Teddy sat on a stool and placed the coffee carefully on the table in front of him. He began to pat himself with the napkins, first drying
his face and neck and then attempting to clean the brown blotch on his shirt.

“You’re just rubbing it in.
” The girl had returned and was leaning against the counter and staring at him with widened brown eyes. “Just let it be. It’s already gone. That shirt is a done deal, my friend.” She whistled and swept her hand through the air like a plane taking a nosedive.

Teddy grimaced at her and continued to blot. It was a good shirt. Was.

“Here,” she said, “a consolation prize.” In front of her on the counter was a petite, perfectly pale yellow cupcake topped with a swoop of the lightest-looking white frosting. A little bramble of shredded basil and a thin twist of sugared lemon rind curled across the top. She pushed the little cake toward him with her finger.

“No,” Teddy said. “Thanks. But it’s too early for that much—”

“It is never too early for something this good. This is sunshine and fluffy clouds and bunnies and happiness for your mouth,” the girl said seriously. “Well, maybe not the bunnies, because, well, gross.
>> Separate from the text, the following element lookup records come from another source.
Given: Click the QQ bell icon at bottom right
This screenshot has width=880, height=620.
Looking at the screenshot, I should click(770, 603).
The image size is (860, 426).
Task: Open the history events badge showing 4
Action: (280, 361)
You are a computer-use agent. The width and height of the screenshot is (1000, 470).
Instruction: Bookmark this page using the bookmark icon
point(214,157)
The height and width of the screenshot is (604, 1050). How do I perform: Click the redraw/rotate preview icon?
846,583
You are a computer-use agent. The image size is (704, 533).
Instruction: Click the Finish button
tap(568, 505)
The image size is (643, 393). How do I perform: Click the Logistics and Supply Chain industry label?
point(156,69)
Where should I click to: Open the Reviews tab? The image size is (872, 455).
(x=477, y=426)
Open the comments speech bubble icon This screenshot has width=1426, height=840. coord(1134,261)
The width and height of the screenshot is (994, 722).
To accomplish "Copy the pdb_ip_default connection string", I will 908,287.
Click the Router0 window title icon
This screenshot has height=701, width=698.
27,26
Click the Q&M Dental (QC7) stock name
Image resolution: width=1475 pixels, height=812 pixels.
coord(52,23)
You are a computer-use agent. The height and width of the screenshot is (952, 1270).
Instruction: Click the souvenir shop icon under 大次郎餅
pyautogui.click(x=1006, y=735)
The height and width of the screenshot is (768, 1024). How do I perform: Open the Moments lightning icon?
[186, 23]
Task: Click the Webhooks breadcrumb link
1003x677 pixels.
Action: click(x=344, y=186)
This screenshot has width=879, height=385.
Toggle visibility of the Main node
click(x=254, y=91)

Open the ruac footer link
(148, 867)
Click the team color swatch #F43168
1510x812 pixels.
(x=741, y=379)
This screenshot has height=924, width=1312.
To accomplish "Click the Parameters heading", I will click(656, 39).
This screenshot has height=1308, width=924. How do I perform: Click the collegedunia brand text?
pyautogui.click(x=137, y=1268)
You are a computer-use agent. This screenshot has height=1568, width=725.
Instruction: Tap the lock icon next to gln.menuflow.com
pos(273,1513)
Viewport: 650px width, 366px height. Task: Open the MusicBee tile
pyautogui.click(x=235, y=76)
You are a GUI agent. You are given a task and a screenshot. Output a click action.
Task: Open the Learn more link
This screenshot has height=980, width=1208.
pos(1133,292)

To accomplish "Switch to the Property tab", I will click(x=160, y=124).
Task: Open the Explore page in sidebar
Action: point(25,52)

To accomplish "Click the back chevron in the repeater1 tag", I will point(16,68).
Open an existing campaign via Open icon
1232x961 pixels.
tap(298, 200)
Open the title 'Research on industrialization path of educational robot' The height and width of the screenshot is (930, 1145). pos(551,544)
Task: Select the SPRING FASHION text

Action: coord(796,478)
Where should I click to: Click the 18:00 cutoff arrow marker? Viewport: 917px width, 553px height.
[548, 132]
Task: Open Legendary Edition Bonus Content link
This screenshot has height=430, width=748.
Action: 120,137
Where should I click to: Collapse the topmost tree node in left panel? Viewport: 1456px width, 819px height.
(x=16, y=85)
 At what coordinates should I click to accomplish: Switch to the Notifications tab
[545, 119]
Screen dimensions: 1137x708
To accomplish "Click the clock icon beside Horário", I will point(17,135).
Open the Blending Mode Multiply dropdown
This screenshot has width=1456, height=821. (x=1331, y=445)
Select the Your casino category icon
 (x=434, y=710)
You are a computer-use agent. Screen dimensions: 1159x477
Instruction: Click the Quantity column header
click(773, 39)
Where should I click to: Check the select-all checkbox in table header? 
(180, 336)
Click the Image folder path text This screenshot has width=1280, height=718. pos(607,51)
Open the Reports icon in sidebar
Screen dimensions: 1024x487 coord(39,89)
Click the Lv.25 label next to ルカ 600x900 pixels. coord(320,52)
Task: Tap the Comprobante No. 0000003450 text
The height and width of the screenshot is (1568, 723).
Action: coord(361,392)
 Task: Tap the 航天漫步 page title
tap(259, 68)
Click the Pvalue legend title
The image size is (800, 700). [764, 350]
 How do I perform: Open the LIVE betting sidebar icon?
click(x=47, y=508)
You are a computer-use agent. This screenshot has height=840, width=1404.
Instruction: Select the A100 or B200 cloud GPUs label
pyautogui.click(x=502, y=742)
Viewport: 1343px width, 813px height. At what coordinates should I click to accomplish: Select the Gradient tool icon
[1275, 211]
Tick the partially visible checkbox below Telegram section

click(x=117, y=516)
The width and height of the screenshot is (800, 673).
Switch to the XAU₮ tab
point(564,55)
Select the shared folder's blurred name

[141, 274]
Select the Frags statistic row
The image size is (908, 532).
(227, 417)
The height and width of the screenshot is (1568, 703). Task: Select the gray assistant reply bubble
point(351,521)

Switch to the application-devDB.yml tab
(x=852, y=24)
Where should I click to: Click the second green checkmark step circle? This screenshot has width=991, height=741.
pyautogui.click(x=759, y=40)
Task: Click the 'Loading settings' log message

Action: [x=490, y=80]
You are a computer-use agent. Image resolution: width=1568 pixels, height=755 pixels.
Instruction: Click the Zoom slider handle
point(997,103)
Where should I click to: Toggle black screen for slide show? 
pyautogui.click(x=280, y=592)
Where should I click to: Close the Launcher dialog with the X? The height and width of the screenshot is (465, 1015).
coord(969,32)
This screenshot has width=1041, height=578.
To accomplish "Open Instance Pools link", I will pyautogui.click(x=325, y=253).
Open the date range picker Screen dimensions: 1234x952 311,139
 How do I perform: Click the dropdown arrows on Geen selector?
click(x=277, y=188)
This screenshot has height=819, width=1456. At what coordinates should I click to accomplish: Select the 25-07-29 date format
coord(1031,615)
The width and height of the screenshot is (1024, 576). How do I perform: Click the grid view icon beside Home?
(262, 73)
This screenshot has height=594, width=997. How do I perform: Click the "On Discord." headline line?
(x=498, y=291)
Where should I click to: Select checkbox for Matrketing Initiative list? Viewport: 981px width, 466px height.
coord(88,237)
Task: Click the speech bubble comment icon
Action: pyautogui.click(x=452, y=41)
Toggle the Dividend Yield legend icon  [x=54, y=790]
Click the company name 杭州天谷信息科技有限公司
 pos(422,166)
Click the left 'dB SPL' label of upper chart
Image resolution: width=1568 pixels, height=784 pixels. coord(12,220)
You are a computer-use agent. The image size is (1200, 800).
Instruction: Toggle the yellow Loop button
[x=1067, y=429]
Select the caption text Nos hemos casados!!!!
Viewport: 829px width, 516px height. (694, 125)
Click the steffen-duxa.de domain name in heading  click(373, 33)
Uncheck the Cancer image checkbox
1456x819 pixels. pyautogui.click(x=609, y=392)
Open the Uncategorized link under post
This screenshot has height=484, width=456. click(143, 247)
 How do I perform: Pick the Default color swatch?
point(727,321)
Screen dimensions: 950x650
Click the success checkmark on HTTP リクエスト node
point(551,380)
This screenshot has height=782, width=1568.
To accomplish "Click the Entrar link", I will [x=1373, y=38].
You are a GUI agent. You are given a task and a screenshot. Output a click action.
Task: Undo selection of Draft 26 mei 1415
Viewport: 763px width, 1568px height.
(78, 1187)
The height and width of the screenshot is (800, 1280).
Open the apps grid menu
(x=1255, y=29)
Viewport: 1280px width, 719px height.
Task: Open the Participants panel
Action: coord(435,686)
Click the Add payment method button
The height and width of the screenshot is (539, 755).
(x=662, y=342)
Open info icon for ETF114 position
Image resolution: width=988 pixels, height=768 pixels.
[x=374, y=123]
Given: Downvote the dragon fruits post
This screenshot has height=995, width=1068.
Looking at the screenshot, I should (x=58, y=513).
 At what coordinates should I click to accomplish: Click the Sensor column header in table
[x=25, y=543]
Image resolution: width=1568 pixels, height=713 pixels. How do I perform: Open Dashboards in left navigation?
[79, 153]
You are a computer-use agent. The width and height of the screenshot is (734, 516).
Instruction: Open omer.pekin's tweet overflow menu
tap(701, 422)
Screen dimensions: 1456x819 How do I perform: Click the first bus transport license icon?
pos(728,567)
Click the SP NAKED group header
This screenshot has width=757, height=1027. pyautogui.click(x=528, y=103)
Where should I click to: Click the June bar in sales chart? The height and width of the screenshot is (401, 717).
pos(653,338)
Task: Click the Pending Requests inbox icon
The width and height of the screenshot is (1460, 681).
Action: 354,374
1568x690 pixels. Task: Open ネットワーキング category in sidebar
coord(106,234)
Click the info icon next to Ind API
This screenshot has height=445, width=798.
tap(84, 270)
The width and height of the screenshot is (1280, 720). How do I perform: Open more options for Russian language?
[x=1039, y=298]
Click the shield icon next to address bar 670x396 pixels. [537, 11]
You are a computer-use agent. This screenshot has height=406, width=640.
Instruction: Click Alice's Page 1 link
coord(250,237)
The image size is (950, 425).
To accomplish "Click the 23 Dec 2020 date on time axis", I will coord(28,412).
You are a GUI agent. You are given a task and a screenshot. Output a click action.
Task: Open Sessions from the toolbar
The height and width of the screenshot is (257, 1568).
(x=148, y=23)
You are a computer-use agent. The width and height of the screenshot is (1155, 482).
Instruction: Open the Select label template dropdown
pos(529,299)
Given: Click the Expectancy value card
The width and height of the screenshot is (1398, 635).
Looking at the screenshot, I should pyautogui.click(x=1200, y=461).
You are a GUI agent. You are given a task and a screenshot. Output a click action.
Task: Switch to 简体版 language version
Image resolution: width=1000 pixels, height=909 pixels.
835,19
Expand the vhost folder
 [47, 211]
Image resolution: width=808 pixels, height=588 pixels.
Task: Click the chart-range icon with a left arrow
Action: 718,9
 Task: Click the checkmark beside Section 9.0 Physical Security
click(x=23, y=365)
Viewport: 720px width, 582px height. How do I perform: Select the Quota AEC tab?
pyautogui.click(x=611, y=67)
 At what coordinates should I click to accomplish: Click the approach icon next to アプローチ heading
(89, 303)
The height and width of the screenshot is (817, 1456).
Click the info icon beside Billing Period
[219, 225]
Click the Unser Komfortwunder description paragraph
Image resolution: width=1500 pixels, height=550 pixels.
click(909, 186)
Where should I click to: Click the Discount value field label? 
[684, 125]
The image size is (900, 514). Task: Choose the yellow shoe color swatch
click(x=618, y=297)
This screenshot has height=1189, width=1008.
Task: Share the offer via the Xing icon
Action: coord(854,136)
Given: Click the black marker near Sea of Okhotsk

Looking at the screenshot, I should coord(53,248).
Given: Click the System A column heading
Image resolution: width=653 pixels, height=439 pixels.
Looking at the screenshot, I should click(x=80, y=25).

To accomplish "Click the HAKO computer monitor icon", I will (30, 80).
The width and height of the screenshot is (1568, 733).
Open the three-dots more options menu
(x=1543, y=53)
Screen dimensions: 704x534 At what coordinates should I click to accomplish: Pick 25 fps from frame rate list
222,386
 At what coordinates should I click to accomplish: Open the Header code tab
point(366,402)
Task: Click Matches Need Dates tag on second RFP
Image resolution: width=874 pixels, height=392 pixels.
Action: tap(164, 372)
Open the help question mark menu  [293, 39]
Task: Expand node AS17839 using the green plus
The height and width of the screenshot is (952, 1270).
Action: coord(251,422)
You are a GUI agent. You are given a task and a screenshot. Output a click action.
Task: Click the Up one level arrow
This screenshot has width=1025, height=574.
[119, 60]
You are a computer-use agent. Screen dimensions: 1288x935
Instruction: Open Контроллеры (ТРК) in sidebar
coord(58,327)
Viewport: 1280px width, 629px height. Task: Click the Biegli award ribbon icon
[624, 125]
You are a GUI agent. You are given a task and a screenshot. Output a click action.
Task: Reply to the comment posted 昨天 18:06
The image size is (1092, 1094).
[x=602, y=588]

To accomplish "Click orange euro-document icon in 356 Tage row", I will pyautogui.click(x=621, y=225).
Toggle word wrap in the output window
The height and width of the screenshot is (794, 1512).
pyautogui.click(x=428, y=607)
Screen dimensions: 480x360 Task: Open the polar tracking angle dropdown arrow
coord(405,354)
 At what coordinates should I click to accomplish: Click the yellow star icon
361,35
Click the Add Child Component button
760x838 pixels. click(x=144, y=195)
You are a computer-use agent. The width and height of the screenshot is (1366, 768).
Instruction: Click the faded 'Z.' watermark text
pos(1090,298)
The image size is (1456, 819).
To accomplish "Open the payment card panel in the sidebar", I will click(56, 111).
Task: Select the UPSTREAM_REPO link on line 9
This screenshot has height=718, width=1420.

But, you know…”

Teddy looked dubious, but he did stop blotting.

“Meyer lemon and olive oil cupcake. Whipped cream and ricotta frosting. A little basil in there.
Didn’t even put them in the case yet. Totally fresh. My boss might be uptight and totally crazy and use enough hairspray to punch a Cleveland-sized hole in the ozone, but he is a genius with food. You will never taste anything more beautiful. On the house. Seriously. Eeeeeeaaaaaaat,” she wheedled, poking the cupcake forward.

Teddy had to laugh, because a girl by whom, under other circumstances, he might have been quite frightened was trying to force upon him the most dainty-looking cupcake he’d ever seen.

“Okay,” he said and took the cupcake. The girl clapped her hands and bounced on her toes. She watched as he carefully peeled the paper from the cake and opened his mouth. “Just for you,” he said and winked (when did he ever wink?) before taking a gentle bite.

You may have experienced a moment like this, sometime in your life, when you were filled with light and magic and you knew—completely and without question, all-of-a-sudden and with your whole body—when you knew
something
you could not quite put in
to words. A moment when you felt the sure click of a key turned in a lock, after which the whole mechanism of your life slid into place, and the door, the one your back had once pressed against, sprang open, and you felt the wild, pitching expanse of possibilities suddenly rolling out in front of you. A moment when, in the back of your throat, a small voice that might have been your own whispered desperately,
turn around turn around!

It was simply a cupcake. A cupcake, Teddy reasoned, cannot change your life. Not even a cupcake as gloriously, floatingly light and exquisite as this one. It must be the warming up, the coffee and the sugar, and the being-out-of-the-rain and the halting of the rush
, and the jarring of the fall he’d taken and the sneak of a head cold coming on, but he felt it: a burning like a little flame as the bite went down. It settled like a sun in his belly and embered there and spread heat in waves that rippled through his bones and muscles and through his skin in curling-out rays, and he thought, for a moment, that he must be glowing with it. All the strings of bells and beads, all the lamp tassels and the passementeries looped over the doorknobs, everything seemed to rock and twinkle with a whispering rustle and a soft, musical jingle. It was as if the whole little bakery was laughing with him.

“Mmmmmmhh,” he groaned and rolled his eyes closed because he knew the girl was watching, and something inside him said
show her how glowing and good it is
and, without thinking, he did. He fanned his hand near his mouth and tipped his head back, a decent kind of ecstasy, for her benefit alone.

“I know!” she shouted, and slapped the counter with the flat of her hand, clearly pleased. “Like sunshine, right?”